If you use complex linetypes that contain text, from time to time you may see that text lean to the left or the right as its obliquing angle changes all by itself. To make life more interesting, some of the complex linetype text may be obliqued and some not, even though the same linetype definition is used. This may change in seemingly illogical ways as you work on the drawing.

Unlike traditional text objects, the obliquing angle of complex linetype text can't be defined on an object-by-object basis. It should always be determined by the setting of the text style used in the linetype definition. Instead, it's sometimes determined by the obliquing angle of the last text or attribute object that AutoCAD regenerated.
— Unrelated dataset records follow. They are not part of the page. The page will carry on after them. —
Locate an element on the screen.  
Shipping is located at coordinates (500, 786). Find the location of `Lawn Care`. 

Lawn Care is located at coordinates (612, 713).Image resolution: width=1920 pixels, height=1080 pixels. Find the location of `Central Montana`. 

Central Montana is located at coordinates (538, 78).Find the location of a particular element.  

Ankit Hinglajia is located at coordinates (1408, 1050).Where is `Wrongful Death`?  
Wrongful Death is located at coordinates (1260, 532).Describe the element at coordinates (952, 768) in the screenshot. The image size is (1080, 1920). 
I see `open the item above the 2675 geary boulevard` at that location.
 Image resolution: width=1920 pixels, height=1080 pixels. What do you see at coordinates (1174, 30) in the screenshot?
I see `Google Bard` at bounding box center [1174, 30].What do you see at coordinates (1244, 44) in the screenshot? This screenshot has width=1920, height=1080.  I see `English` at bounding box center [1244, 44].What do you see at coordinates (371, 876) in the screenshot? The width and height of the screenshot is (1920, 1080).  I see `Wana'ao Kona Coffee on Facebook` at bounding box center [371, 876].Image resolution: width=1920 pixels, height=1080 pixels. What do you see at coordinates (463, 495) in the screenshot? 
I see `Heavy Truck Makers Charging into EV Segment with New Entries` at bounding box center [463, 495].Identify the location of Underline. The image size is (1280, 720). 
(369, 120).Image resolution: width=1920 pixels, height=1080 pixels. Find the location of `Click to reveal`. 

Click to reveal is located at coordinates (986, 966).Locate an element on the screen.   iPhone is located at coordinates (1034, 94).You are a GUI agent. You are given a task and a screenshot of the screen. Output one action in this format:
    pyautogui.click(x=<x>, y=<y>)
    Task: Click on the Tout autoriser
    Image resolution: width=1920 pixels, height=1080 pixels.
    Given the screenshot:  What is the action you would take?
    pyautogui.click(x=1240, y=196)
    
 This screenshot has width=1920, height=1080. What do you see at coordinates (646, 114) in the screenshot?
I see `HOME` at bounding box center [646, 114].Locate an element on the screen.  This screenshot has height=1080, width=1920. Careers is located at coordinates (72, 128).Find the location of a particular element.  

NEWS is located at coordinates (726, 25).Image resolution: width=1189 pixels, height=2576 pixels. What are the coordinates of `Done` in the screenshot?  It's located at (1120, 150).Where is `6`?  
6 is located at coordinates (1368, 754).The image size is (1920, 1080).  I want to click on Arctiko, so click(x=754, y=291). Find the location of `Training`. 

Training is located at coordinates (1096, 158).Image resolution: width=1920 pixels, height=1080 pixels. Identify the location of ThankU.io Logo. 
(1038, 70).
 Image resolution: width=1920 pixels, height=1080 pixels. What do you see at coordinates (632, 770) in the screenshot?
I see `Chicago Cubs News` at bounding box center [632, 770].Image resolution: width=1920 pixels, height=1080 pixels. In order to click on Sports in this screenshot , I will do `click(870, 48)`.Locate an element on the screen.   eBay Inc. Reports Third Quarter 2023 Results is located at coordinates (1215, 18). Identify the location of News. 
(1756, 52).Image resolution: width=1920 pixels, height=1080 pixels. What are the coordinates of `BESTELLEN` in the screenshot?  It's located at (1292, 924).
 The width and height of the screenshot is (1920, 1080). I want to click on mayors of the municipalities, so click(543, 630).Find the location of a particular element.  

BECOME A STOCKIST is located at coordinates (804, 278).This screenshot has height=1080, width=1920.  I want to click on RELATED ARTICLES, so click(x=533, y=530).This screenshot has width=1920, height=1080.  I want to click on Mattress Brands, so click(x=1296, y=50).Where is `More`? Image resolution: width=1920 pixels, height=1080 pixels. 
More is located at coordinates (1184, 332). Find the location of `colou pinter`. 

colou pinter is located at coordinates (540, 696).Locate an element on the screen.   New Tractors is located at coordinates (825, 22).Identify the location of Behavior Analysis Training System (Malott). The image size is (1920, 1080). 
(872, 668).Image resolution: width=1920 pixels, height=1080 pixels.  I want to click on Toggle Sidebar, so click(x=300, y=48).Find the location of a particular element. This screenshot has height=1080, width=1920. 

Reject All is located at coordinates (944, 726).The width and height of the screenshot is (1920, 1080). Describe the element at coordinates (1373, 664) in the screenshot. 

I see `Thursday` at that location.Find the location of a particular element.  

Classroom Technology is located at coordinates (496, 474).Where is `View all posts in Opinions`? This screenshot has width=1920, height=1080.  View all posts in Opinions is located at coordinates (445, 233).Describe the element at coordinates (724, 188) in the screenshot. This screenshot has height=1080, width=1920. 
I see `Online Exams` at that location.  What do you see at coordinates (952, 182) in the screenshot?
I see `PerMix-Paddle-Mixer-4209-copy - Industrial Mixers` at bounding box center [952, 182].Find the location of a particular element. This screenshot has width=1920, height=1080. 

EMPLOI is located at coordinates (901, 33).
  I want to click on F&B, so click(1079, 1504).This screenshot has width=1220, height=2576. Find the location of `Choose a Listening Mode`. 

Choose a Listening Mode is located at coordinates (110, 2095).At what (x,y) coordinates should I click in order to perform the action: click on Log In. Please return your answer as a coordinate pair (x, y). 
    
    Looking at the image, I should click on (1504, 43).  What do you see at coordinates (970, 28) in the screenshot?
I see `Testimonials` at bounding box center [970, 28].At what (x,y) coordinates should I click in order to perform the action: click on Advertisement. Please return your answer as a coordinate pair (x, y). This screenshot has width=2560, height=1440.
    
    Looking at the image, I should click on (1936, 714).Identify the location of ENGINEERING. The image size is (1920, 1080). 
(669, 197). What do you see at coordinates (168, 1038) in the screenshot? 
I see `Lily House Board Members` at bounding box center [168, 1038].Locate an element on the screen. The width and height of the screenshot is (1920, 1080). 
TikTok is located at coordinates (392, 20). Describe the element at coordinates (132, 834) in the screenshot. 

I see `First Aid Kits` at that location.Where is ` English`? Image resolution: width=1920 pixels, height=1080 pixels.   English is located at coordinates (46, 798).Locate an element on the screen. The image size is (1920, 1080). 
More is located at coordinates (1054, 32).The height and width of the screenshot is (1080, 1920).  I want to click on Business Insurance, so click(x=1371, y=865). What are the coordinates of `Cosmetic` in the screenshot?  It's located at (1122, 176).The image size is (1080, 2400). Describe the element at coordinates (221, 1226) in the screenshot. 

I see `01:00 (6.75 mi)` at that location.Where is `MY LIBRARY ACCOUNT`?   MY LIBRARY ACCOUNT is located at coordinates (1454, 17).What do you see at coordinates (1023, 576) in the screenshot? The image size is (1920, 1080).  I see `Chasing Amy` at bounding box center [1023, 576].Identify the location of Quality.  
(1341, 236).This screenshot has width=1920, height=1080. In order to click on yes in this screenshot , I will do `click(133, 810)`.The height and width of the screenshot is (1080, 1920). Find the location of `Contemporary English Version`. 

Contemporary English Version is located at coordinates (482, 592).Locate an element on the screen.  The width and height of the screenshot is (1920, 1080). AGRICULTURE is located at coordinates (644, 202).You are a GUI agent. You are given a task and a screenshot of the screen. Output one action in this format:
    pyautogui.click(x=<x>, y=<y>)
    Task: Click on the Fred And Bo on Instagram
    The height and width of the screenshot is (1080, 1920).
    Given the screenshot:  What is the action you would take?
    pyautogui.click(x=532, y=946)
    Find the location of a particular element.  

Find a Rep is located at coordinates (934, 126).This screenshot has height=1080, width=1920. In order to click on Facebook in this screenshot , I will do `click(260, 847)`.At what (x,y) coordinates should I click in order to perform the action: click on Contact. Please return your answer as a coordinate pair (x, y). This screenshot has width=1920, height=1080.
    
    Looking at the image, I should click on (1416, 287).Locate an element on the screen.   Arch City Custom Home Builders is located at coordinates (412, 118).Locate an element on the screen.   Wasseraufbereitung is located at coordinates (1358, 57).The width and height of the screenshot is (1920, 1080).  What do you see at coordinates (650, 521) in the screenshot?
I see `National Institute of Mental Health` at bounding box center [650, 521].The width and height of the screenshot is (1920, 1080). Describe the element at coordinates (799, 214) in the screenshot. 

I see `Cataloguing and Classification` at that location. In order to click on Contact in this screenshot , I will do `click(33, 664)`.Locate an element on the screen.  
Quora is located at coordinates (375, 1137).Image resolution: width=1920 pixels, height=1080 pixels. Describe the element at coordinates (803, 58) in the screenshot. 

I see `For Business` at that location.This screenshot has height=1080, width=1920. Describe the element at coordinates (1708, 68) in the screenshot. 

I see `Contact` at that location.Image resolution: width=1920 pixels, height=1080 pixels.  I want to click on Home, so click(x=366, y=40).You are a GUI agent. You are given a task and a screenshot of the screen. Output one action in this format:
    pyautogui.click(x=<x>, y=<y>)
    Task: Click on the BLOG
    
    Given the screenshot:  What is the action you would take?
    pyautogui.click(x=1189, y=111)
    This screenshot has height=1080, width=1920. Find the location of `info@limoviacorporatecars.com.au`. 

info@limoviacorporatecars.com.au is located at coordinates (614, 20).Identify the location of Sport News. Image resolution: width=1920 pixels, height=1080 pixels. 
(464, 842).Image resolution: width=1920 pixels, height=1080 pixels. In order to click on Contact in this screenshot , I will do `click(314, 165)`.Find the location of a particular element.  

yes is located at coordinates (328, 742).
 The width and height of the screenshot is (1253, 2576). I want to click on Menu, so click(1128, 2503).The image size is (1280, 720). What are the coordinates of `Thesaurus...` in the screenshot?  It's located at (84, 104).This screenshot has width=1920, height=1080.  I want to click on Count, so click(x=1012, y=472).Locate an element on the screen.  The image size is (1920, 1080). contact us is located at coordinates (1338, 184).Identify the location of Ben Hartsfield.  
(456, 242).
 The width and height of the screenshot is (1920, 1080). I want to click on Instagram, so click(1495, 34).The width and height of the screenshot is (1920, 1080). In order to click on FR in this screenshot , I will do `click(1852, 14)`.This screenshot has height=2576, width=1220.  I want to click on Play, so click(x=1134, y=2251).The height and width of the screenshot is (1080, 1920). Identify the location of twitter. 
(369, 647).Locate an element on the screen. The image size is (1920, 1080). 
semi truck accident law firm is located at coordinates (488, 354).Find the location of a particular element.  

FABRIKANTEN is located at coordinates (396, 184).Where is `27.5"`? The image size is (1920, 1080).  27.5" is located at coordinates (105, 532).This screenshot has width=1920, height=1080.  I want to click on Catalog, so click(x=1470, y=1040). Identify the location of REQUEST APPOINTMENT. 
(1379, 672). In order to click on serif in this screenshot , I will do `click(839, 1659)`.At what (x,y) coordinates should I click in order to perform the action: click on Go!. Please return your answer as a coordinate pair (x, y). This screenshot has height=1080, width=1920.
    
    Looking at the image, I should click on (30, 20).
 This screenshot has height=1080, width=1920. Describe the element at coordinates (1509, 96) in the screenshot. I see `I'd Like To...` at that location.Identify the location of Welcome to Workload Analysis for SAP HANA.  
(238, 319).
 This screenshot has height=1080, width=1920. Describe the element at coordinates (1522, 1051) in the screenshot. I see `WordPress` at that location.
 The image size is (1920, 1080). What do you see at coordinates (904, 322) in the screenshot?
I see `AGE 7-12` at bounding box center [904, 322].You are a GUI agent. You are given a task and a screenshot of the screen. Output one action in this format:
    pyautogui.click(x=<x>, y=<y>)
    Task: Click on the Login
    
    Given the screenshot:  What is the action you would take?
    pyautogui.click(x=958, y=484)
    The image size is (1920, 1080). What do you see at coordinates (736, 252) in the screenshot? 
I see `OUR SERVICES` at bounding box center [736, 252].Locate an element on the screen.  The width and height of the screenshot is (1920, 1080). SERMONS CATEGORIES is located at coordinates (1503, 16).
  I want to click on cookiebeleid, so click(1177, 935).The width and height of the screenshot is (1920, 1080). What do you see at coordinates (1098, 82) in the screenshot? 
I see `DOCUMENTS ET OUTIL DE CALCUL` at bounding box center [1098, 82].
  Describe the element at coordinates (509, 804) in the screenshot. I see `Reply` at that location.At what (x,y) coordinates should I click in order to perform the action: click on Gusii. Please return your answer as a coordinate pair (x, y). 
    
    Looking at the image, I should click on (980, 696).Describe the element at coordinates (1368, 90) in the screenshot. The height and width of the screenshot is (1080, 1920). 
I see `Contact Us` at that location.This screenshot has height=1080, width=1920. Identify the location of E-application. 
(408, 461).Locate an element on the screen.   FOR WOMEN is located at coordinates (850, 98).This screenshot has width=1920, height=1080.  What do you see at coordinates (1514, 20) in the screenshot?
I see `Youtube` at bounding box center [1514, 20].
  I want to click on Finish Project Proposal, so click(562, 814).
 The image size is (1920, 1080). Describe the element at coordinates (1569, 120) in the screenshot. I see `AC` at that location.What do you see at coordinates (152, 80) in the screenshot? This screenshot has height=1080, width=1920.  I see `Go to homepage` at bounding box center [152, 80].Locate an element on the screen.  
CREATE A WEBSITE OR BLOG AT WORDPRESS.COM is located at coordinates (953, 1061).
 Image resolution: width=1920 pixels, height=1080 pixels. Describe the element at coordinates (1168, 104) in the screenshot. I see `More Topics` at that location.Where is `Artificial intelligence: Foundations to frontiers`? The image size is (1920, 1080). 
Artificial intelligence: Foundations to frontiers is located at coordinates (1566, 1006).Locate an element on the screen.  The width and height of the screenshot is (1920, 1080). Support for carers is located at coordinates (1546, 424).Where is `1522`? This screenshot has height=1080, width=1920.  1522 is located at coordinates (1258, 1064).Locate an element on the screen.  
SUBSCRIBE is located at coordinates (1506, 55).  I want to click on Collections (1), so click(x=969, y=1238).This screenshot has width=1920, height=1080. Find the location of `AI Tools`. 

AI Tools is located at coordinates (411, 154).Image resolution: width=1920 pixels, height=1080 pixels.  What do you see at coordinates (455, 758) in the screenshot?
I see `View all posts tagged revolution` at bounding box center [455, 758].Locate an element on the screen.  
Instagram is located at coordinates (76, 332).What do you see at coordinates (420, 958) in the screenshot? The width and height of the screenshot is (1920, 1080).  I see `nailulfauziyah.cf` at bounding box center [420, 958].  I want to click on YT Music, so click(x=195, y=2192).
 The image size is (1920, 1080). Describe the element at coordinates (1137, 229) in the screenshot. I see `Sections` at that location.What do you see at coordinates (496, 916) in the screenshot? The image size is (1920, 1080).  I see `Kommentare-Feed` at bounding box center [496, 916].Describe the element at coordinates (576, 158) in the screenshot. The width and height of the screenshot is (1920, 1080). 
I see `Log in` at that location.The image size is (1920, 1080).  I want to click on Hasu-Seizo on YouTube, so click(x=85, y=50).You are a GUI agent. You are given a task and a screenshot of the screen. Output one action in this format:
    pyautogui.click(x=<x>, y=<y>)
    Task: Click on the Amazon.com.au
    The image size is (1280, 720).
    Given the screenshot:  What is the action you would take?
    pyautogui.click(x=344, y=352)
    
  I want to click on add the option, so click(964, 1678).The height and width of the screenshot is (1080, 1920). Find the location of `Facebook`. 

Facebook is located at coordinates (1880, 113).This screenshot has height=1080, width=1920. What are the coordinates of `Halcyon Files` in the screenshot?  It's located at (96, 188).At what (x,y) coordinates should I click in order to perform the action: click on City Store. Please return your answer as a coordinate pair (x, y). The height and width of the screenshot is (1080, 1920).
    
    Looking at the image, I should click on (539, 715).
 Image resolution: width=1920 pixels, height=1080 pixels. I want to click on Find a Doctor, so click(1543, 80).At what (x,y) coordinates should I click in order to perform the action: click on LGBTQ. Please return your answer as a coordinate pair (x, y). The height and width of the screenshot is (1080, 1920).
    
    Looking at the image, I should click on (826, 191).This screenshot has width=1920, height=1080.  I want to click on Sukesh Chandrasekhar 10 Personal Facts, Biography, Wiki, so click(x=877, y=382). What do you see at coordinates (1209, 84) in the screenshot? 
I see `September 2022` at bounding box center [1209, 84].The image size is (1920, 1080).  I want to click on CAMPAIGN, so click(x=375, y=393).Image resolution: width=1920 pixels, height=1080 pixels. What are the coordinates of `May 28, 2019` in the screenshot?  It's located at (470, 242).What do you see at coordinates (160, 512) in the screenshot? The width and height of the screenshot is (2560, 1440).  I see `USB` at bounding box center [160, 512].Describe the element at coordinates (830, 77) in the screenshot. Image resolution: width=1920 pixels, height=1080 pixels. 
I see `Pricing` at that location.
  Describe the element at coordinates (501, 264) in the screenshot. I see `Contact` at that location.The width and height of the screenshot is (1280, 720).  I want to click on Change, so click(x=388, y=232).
Let's try an example. In a new drawing, load the GAS_LINE linetype. Draw a text object, then a line, then another text object, then another line. Change the lines to use the GAS_LINE linetype. So far, so good. The complex linetype text all has an obliquing angle of 0, which matches that of the style STANDARD specified in the linetype definition.

Now change the first text object to an obliquing angle of -20 and the second to 30. Regenerate the drawing, and the first line has text at -20 and the second line at 30. Now move the second text object a little, then move the first line a little. The first line changes to use an obliquing angle of 30! This is because moving the text object forces AutoCAD to regenerate it. That makes it the last-regenerated text object, so its obliquing angle "wins" when the move forces the line to regenerate. Regenerate the drawing again and the line reverts to -20. As an exercise, try copying the objects in different ways and examining the results. The copied lines will have different obliquing angles, depending on the order in which you pick the objects (note that Window and Crossing will select in reverse order) and the obliquing angle of any other text objects created before each line is copied. For even more fun, try playing with the objects' draw order (Tools/Display Order).

Workaround: If you need obliqued text and nonobliqued complex linetypes in the same drawing, there's no practical solution to this problem. The ideas suggested by Autodesk at best give only transitory relief for individual objects. You can try manipulating the draw order of the various objects in your drawing, but that's a lot of work and future edits can easily mess things up again. If you're really desperate, you could make your own shape (as opposed to font) SHX file and define your own linetypes to use that instead. You then need to ensure that the SHX file accompanies your drawing wherever it goes.

Txt2mtxt torture too (2000 to 2005)
The Txt2mtxt command (Express/Text/Convert Text to Mtext) doesn't respect underlining. If a text object contains the underlining codes %%u, these are carried over intact instead of being converted to their mtext equivalents. This makes the text look rather messy.

Workaround: Manually edit the resulting mtext object.